The spread of hydrogen-powered personal transportation will come with the opening of the hydrogen mines and the distribution of hydrogen through the gaslines yet to be built.
No matter how far the technology has come, hydrogen is still notoriously difficult to extract, in terms of freeing it from the molecular bonds that hold it, and its relatively high reactivity with any containment vessel it may be put into. The problem with extracting hydrogen from water, is that it requires about as much energy to break the bonds that join hydrogen and oxygen, as the energy yielded when hydrogen recombines with oxygen.
Energy that comes from - electricity. There has to be a primary generator of electricity, be it the sun, or a nuclear power plant, or hydroelectric power, or even (Heaven forbid!) those giant bird Cuisinarts called wind turbines. Coal- or gas-fired power plants would simply defeat the original purpose.

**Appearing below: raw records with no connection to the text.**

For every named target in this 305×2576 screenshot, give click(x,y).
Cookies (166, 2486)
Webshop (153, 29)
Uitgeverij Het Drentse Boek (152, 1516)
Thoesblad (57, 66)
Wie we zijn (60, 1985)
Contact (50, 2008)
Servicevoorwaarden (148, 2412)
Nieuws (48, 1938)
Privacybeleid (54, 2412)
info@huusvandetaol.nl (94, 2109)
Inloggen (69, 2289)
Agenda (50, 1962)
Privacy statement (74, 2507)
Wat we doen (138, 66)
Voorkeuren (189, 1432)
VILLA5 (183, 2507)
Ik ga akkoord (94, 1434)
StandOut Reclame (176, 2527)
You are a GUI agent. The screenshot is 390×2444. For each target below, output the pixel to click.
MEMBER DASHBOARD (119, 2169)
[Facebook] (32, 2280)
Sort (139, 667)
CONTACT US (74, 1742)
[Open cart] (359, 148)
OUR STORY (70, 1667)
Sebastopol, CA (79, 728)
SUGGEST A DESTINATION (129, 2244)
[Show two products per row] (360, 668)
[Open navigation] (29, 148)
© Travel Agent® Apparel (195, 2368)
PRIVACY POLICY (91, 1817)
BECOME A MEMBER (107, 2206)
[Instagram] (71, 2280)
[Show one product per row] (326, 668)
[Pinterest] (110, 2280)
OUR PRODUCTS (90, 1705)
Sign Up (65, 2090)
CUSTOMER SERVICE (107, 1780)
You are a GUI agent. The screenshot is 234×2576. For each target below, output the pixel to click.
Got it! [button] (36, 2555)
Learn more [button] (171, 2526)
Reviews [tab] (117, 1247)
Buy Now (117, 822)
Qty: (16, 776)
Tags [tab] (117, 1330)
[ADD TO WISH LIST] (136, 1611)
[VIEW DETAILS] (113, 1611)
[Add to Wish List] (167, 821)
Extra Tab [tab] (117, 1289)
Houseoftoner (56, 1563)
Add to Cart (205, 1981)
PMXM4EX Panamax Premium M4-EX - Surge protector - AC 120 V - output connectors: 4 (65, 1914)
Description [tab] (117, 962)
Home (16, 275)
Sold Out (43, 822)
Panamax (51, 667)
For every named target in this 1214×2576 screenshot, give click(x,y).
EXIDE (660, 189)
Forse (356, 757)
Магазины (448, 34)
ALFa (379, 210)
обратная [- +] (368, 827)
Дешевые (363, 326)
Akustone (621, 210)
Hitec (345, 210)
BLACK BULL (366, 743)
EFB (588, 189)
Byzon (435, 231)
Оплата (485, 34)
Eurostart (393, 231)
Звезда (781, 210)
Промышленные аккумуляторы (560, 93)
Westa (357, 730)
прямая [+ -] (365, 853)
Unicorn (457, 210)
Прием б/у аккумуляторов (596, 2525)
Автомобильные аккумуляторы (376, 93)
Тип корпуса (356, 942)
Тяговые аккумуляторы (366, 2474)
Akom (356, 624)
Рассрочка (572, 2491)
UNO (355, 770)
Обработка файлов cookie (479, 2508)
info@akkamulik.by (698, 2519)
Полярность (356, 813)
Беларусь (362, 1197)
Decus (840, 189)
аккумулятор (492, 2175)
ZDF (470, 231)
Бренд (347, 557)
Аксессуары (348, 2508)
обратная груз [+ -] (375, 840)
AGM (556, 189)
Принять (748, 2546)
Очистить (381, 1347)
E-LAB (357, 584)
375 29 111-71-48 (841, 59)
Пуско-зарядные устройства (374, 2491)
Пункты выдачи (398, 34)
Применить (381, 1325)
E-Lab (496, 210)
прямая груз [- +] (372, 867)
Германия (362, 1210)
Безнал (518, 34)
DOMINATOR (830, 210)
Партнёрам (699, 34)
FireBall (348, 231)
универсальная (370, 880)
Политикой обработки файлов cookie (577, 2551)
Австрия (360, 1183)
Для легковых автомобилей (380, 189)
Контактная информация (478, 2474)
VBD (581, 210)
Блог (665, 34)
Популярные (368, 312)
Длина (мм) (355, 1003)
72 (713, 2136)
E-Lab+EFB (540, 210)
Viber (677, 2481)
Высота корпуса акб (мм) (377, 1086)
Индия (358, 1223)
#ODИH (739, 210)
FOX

Hydrogen is also a very difficult element to bottle up and transport, as it reacts with the material of a pipeline, forming a metal hydride, or it simply seeps out through the molecular structure of any synthetic material, say like Teflon, or most plastic materials, as the hydrogen is the smallest and lightest of elements, and easily fills in the interstices that exist in virtually every other molecular structure.
If hydrogen is chilled to low enough temperature, it could be transported as a liquid, but cryogenic transport has its own set of problems, like, for example maintaining the sufficiently low temperature of -252.87 C., some 20 degrees above absolute zero.
You meant that as a joke?
While hydrogen adds a complexity (cost), it is not a barrier. We have had hydrogen in industrial services for decades, even hundreds of miles of hydrogen pipelines.
A new 180-mile-long pipeline is being constructed to connect to existing Louisiana and Texas hydrogen pipeline systems. This integrated pipeline system will unite over 20 hydrogen plants and over 600 miles of pipelines to supply the Louisiana and Texas refinery and petrochemical industries with more than one billion cubic feet of hydrogen per day.
Nuclear power is the obvious choice for a tool to generate hydrogen from water. But nuke power is in a very difficult position these days, despite the incredible advances in technology.